The New Zealand Government has lifted the minimum wage to $18.90 per hour effective April 2020 – before raising it to a $20 minimum wage by 2021.
Around a quarter of million workers will be better off next year, thanks to another $1.20 an hour increase to the minimum wage, the biggest equal lift ever,” says Immigration Minister Iain Lees-Galloway.
The government estimates 242,000 workers will benefit, which includes people working on $17.70 and between $17.70 and $18.90 an hour.
The new rate will put an extra $48 per week before tax in the hands of employees currently on minimum wage for 40 hours a week.
The government derives its confidence in raising the minimum wage from a low unemployment rate at 4.2 per cent, with a prediction to add 43,600 jobs in 2020, and New Zealand economy growing at a faster rate than other OECD nations, including Australia, Canada, the USA and European countries. The rise in minimum wage is estimated to boost wages by $306 million annually.

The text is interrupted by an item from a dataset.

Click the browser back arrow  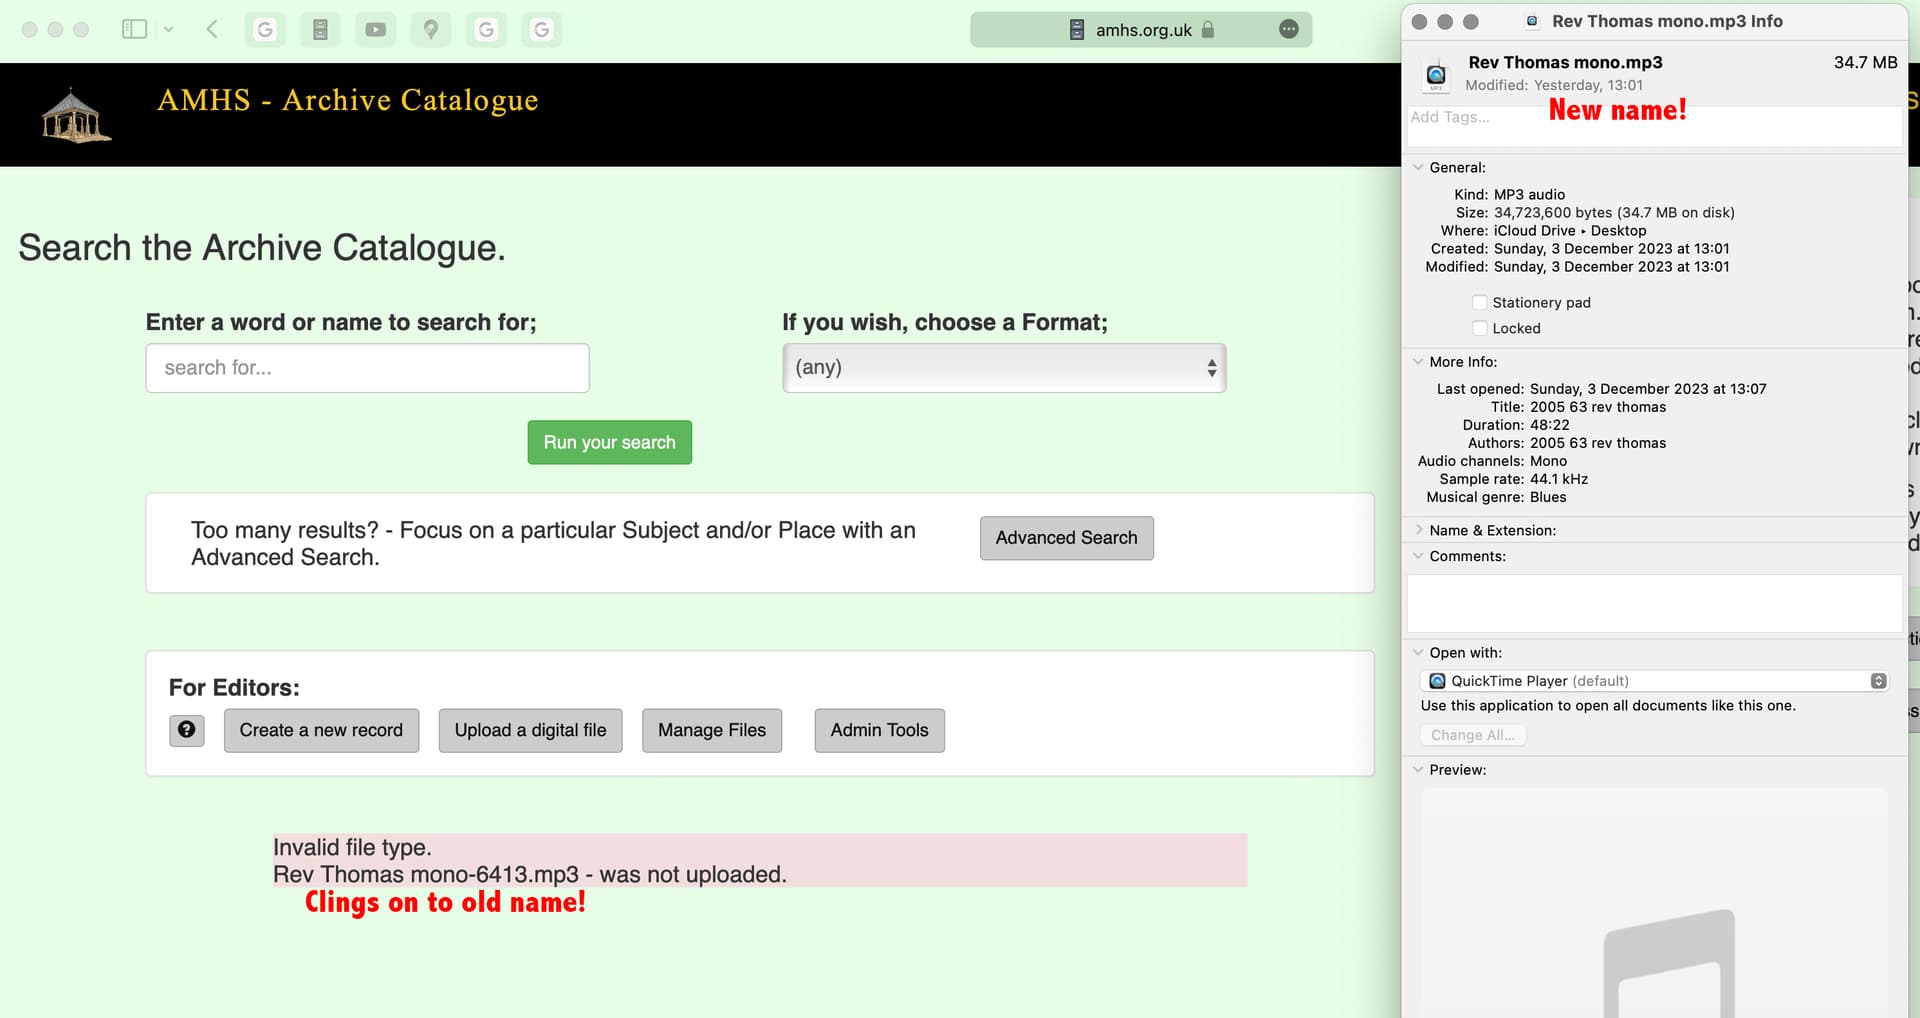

“We’re implementing a balanced approach to the minimum wage increases and have provided certainty to businesses who told us they wanted to know how much the minimum wage will increase and when the changes were going to happen,” says Iain Lees-Galloway.
The starting out and training wages will also see a boost, with a rise to $15.12 per hour from 1 April 2020, remaining at 80% of the adult minimum wage.
At the same time, migrants whose pay packet is not at the required threshold will either end up with a 1-year work visa (as opposed to 3-year visa) or be rendered ineligible for residence on 24 February 2020, says Auckland-based immigration lawyer, Aaron Martin
“Imagine a stonemason on an essential skills work visa who earns $21.25 per hour. On 23 February their job would be classified as mid-skilled and they would be granted a 3-year work visa. One day later their job will be classified as low-skilled because of their pay rate.
‘Or, imagine a carpenter who earns $25 per hour and is seeking a residence visa. On 23 February they are eligible for residence; on 24 February they won’t be.
“To still qualify for a visa under the new thresholds, these migrants on the cusp will need a pay increase of 2%. This may seem like only a small increase. But for an employer, a pay increase is not a quick and easy decision. Incremental increases can add up to make it unfeasible to employ a migrant.
“Pay rate is a factor outside the control of most migrants. These threshold changes disempower them from being able to secure a visa on a long-term basis with a view to making a commitment to our country.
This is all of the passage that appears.